The report also notes that traditional business intelligence and analytics platforms are under pressure, as natural language interfaces and real-time agentic insights replace static dashboards. Compliance software is also emerging as a key AI growth category as regulatory complexity increases globally.
For infrastructure SaaS, the report details how AI-focused data management software is becoming foundational as enterprises struggle with data quality, governance and vector databases required for large-scale model deployment. PitchBook estimates that the infrastructure SaaS market will more than double from $69.2 billion in 2025 to $155.6 billion by 2030.
AI-driven information technology operations management is also accelerating as organizations move toward predictive, self-healing infrastructure in response to multicloud complexity and rising outage risk.
On the cybersecurity front, AI-driven data protection and encryption are projected to grow from $14 billion to $32.3 billion by 2030, as enterprises protect models from adversarial prompts, data theft and misuse. PitchBook does warn, however, that second-wave AI security startups face increasing pressure as major application and cloud security platforms rapidly integrate native AI protection features.
For defense tech, the report highlights autonomous maritime systems as one of the most underappreciated but strategically important AI categories, driven by undersea cable security, energy infrastructure protection and naval power modernization. At the same time, legacy human-piloted drone systems and traditional radar platforms face growing displacement risk from autonomous, AI-native defense systems.
Another major vertical covered in the report — supply chain technology — may also be entering a new AI-driven phase as geopolitical instability, tariffs and regulatory requirements force companies to rethink logistics planning and resilience. AI-powered supply chain planning platforms are emerging as mission-critical systems, while warehouse robotics and AI-orchestrated automation are projected to grow from $6.5 billion to $13.4 billion by 2030. The report warns that traditional trucking and freight operations that fail to integrate autonomy face long-term disruption.
PitchBook also points to major AI growth in foundation models, agentic commerce infrastructure, payments for autonomous transactions and data center decarbonization, where energy efficiency is becoming inseparable from AI infrastructure expansion. Foundation models are projected to surge from $25.3 billion to $136.2 billion by 2030 as enterprises lock into AI platforms as recurring computing utilities.

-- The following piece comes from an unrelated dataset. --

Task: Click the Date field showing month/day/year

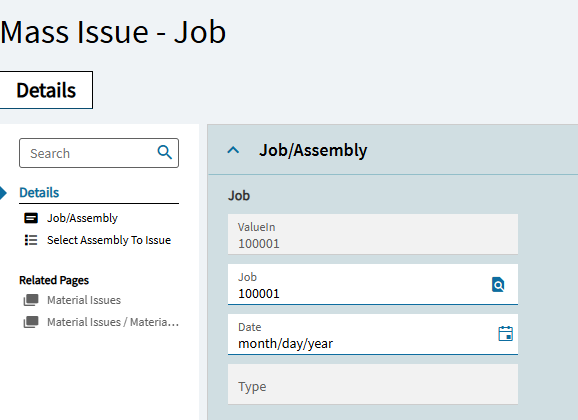Action: [373, 334]
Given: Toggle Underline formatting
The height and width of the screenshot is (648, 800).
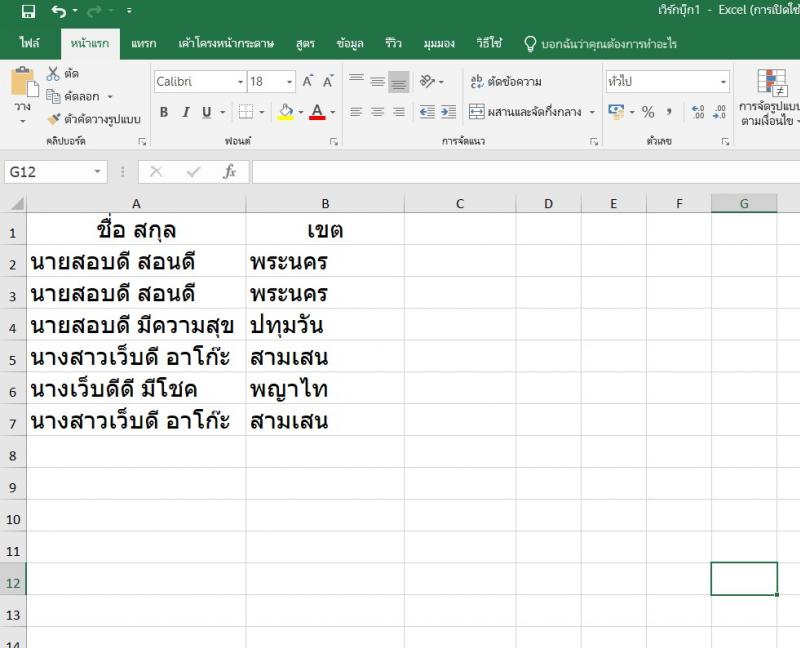Looking at the screenshot, I should (x=206, y=111).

The defining winners of the AI er, PitchBook concludes, will be companies that build strong network effects, protect unique data moats, integrate deeply into enterprise workflows and solve complex, regulated problems at scale.
At the same time, the report warns that many legacy platforms across analytics, enterprise resource planning, trucking, defense hardware and IT operations face accelerating displacement if they fail to make the transition to AI-native architectures fast enough.